We told you about the Christian Action Network’s film here and here.  And use our search function and look for “Lewiston” or simply “Maine” to see how heated things have become in Maine as Muslim refugees flock to the state with its extensive welfare system.

This is how the stealth jihad progresses.  The Muslim population expands, and free speech is threatened.  We need only look to Europe to see the strategy.

Minnesota wants to count every single person in the 2010 census….

Your tax dollars: 

….to be sure not to lose a Congressional seat or to lose a penny from its federal dole.  From the Bemidji Pioneer (sorry if they are making you log in):

“The Census is so critical to the state of Minnesota,” Dolan said. “About $300 billion is tied to the Census numbers every single year in federal money to the states.
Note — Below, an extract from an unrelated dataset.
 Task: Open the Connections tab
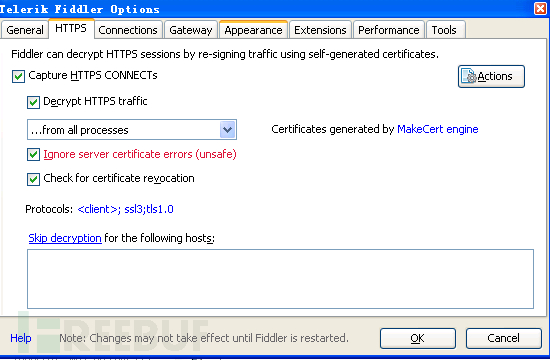click(128, 30)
With the new administration, it’s nearly $400 billion.”

It means that for every person missed in Minnesota’s Census county, $1,000 to $1,200 per person in lost federal aid, he said.

“If we miss one person in the Census, we lose $10,000 to $12,000 over a 10-year period,” he said, with the Census done every 10 years. That sum pales unallotments or the loss of Local Government Aid, he said.

“We can’t afford to lose anything as a result of the Census over the next 10 years,” Dolan said. “If we miss 100 people in the Census, which I’m sure we will, that could mean over a 10-year period $1 million to $1.2 million in lost revenue to the state from the federal government.”

Count those illegal aliens too!  Makes me wonder if  the illegal alien population will enhance a state’s chances of getting (or keeping) seats in the House of Representatives and getting federal money.  Does anyone know, do illegals count for those purposes?

Other problems a reason for an accurate count include getting handle on the state’s immigration population, especially undocumented foreigners and refugees…

Last night on Fox, a Congressman (didn’t get his name) was promoting what I thought was a great idea.  Don’t hire all these tens of thousands of workers to do the census, just have the postal service do it—they need the money and they wouldn’t be as untrustworthy as we know ACORN will be.

Update and an answer:  Congresswoman Bachman was just on FOX this evening and reported there is no question on the Census form that asks for one’s immigration status.  So it appears they will count the illegal aliens as well but there will be no way of knowing which immigrants are legal and which are not.